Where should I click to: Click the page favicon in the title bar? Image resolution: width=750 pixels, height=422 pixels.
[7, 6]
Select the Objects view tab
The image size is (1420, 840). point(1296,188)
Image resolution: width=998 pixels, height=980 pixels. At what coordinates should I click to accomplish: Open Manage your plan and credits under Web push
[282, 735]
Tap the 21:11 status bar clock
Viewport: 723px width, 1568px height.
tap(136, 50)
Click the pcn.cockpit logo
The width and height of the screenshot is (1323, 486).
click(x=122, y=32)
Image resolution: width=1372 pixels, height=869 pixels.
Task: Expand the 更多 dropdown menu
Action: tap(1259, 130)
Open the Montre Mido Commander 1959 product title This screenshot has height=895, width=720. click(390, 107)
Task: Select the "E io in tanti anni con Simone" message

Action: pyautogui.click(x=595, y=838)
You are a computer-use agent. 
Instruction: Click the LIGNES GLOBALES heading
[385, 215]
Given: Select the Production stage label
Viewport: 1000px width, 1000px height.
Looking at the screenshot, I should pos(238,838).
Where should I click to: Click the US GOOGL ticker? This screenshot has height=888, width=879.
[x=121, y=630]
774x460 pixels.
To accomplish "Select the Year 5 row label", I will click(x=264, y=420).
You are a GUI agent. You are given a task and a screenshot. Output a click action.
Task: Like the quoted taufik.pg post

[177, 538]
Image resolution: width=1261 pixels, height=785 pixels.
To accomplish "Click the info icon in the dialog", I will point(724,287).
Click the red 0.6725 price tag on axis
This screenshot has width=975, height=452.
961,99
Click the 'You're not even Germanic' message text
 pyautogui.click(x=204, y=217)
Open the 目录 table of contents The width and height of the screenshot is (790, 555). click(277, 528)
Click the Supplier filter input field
-----
# [TASK OBJECTIVE]
Pick out and copy the lines of the material that include the word "agent".

# [YOUR RESPONSE]
You are a computer-use agent. 
You are a GUI agent. You are given a task and a screenshot. Output a click action.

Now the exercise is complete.